#### Passage to read:
Product review: Coffin cards
I’m always drawn to tools that help people face the big, awkward questions we tend to avoid—especially those about death, dying, and the grief that follows. Coffin Cards, a deck of 115 thought‑provoking questions created by Alejandro Salinas, is built precisely for that purpose: to invite reflection, spark honest conversations, and ease the unease around mortality by making it familiar and discussable. The deck is designed for journaling, solo reflection, or group conversation—Death Cafés, gatherings, therapy sessions, or casual chats—and the prompts range from practical end‑of‑life considerations to philosophical and emotional questions that encourage curiosity, creativity, and caregiving imagination.
Using the cards is simple and flexible: pull one daily as a journaling prompt, use several as icebreakers at an event, to start (or continue) a family conversation, or place a few on a table at an event to invite strangers into meaningful exchange. With 115 prompts you can return to the deck repeatedly; many of the questions feel fresh compared with other death/grief decks I’ve experienced, offering novel angles on legacy, ritual, and emotional work. The tone is open‑ended enough to accommodate different beliefs and relationships with death while remaining specific enough to spark concrete planning or emotional processing.
Example prompts include:
How can we make our society more supportive around death and grief?
If you had the chance, would you live forever? Why or why not?
What would happen in your life if you died tomorrow?
If you were cremated, what would you like done with your ashes?
What objects or offerings would you like placed on your grave or altar?
What role has art and creativity played in your grieving process?
The creator’s, Alejandro Salinas, background—Vice President of the Chicago Death Doula Collective, End of Life Specialist certification, Conscious Dying training, Death Café host, and teacher of dream and yoga practices—shows up in the deck’s grounded yet inquisitive voice. The cards arrived beautifully and thoughtfully packaged, even with a little note, and the minimal, solemn design makes them a respectful and grounded addition to a coffee table or a therapy session. The deck helps break the taboo around death by making conversations about mortality feel normal and approachable, and its versatility means it works well both for private reflection and for structured group use.

#### Given information:
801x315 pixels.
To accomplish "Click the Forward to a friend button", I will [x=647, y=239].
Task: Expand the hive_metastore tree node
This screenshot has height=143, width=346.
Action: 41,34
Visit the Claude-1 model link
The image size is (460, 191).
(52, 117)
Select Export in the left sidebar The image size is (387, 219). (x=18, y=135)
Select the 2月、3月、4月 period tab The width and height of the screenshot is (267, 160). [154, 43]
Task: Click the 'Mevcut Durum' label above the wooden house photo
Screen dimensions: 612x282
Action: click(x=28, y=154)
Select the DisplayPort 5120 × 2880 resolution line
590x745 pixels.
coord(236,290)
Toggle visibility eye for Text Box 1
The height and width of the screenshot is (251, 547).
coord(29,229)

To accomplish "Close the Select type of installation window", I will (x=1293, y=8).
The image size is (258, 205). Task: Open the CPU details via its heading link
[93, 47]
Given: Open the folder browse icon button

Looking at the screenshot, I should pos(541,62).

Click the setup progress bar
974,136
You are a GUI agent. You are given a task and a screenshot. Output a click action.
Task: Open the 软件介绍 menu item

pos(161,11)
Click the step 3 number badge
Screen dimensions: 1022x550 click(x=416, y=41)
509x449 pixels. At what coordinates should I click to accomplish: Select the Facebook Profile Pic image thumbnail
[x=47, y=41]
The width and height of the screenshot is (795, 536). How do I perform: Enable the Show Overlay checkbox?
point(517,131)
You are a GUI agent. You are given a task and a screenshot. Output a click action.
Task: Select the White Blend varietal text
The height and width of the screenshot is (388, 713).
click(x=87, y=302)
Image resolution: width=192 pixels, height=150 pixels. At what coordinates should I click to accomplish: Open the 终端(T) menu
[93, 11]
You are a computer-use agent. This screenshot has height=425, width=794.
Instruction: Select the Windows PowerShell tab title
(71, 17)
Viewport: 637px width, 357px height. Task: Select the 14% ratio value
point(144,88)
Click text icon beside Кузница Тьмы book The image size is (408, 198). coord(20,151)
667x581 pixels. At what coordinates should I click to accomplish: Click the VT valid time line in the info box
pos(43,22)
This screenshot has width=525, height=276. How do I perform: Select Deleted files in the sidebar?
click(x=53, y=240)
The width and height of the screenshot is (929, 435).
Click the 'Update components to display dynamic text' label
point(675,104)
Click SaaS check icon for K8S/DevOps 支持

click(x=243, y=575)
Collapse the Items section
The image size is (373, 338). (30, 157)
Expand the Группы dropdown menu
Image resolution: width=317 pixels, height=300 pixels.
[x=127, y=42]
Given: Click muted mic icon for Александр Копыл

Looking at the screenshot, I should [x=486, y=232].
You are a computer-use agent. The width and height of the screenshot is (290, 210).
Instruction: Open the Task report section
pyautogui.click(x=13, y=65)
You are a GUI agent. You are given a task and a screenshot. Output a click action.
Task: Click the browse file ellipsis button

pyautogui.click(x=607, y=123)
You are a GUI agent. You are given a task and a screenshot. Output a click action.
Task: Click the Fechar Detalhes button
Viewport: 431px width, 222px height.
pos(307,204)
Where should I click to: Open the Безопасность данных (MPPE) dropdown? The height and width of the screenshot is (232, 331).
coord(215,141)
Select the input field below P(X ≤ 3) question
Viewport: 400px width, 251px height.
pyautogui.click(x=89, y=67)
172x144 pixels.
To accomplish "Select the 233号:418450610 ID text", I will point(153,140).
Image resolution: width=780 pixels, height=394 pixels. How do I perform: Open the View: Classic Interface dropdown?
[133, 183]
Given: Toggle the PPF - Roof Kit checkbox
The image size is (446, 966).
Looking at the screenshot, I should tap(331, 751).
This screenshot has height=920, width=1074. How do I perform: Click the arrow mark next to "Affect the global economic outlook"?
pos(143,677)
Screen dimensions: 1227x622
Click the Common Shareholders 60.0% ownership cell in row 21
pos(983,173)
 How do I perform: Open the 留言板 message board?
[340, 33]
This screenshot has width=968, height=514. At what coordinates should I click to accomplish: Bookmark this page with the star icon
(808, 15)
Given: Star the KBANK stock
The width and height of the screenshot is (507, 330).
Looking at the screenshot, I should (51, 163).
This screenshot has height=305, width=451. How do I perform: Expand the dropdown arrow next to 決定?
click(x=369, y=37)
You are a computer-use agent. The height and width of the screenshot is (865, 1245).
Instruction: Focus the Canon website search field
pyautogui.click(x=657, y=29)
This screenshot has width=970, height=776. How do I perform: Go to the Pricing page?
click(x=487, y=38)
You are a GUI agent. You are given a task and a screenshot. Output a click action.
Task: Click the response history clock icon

#### The problem:
Please reproduce the Coffin Cards review above in full, word for word, with nothing added or left out.

#### Answer area:
Product review: Coffin cards
I’m always drawn to tools that help people face the big, awkward questions we tend to avoid—especially those about death, dying, and the grief that follows. Coffin Cards, a deck of 115 thought‑provoking questions created by Alejandro Salinas, is built precisely for that purpose: to invite reflection, spark honest conversations, and ease the unease around mortality by making it familiar and discussable. The deck is designed for journaling, solo reflection, or group conversation—Death Cafés, gatherings, therapy sessions, or casual chats—and the prompts range from practical end‑of‑life considerations to philosophical and emotional questions that encourage curiosity, creativity, and caregiving imagination.
Using the cards is simple and flexible: pull one daily as a journaling prompt, use several as icebreakers at an event, to start (or continue) a family conversation, or place a few on a table at an event to invite strangers into meaningful exchange. With 115 prompts you can return to the deck repeatedly; many of the questions feel fresh compared with other death/grief decks I’ve experienced, offering novel angles on legacy, ritual, and emotional work. The tone is open‑ended enough to accommodate different beliefs and relationships with death while remaining specific enough to spark concrete planning or emotional processing.
Example prompts include:
How can we make our society more supportive around death and grief?
If you had the chance, would you live forever? Why or why not?
What would happen in your life if you died tomorrow?
If you were cremated, what would you like done with your ashes?
What objects or offerings would you like placed on your grave or altar?
What role has art and creativity played in your grieving process?
The creator’s, Alejandro Salinas, background—Vice President of the Chicago Death Doula Collective, End of Life Specialist certification, Conscious Dying training, Death Café host, and teacher of dream and yoga practices—shows up in the deck’s grounded yet inquisitive voice. The cards arrived beautifully and thoughtfully packaged, even with a little note, and the minimal, solemn design makes them a respectful and grounded addition to a coffee table or a therapy session. The deck helps break the taboo around death by making conversations about mortality feel normal and approachable, and its versatility means it works well both for private reflection and for structured group use.